= TASK OBJECTIVE =
Will you restate verbatim the lines running from the line with "Given: Select Icici" to the end of the data, leaving out everything else?
[DATASET ENTRIES]
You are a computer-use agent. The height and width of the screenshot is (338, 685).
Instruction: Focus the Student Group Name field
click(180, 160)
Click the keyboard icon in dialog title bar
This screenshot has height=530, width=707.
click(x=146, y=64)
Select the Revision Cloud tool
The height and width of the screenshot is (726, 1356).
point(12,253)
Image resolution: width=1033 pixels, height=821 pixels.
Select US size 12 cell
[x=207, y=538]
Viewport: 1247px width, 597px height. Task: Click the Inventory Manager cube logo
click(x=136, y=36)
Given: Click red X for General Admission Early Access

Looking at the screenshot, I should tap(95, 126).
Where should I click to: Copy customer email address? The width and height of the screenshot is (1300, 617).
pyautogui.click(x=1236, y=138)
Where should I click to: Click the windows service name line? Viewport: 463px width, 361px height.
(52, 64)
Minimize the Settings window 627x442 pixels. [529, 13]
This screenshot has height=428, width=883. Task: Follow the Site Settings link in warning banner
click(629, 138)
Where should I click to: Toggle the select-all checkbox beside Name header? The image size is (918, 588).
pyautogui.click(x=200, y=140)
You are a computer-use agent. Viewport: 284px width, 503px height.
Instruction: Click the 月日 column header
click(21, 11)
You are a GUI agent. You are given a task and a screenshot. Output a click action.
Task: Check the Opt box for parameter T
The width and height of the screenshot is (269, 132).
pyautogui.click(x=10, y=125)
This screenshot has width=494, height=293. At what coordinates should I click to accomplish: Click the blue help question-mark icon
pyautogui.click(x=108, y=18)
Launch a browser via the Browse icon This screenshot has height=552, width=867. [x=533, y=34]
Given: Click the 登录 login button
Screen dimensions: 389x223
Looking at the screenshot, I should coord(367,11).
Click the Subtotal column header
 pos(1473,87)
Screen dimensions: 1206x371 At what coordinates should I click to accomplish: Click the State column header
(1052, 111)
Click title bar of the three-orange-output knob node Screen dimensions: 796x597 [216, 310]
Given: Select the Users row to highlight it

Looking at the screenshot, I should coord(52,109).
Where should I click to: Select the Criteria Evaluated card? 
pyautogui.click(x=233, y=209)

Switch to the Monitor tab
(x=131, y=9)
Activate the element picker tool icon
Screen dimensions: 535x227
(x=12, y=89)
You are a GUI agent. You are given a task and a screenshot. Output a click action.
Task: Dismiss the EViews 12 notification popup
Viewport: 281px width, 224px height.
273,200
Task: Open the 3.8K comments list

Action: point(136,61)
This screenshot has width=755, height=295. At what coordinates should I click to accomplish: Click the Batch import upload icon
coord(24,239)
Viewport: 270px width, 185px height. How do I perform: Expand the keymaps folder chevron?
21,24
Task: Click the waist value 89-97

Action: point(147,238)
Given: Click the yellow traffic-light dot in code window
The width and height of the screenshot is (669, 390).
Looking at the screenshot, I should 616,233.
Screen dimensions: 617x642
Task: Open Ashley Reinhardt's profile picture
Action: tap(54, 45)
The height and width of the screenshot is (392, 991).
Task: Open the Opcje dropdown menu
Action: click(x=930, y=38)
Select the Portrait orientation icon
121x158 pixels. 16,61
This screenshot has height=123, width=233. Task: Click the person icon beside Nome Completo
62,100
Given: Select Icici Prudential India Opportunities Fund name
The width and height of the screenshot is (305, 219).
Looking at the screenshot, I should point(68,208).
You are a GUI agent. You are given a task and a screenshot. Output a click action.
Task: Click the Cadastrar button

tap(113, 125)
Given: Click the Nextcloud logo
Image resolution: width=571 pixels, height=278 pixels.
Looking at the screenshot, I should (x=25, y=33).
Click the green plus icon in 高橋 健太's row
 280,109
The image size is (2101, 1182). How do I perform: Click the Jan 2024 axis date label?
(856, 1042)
[/DATASET ENTRIES]
= REPLY TO THE EXERCISE =
Given: Select Icici Prudential India Opportunities Fund name
The width and height of the screenshot is (305, 219).
Looking at the screenshot, I should point(68,208).
You are a GUI agent. You are given a task and a screenshot. Output a click action.
Task: Click the Cadastrar button

tap(113, 125)
Given: Click the Nextcloud logo
Image resolution: width=571 pixels, height=278 pixels.
Looking at the screenshot, I should (x=25, y=33).
Click the green plus icon in 高橋 健太's row
 280,109
The image size is (2101, 1182). How do I perform: Click the Jan 2024 axis date label?
(856, 1042)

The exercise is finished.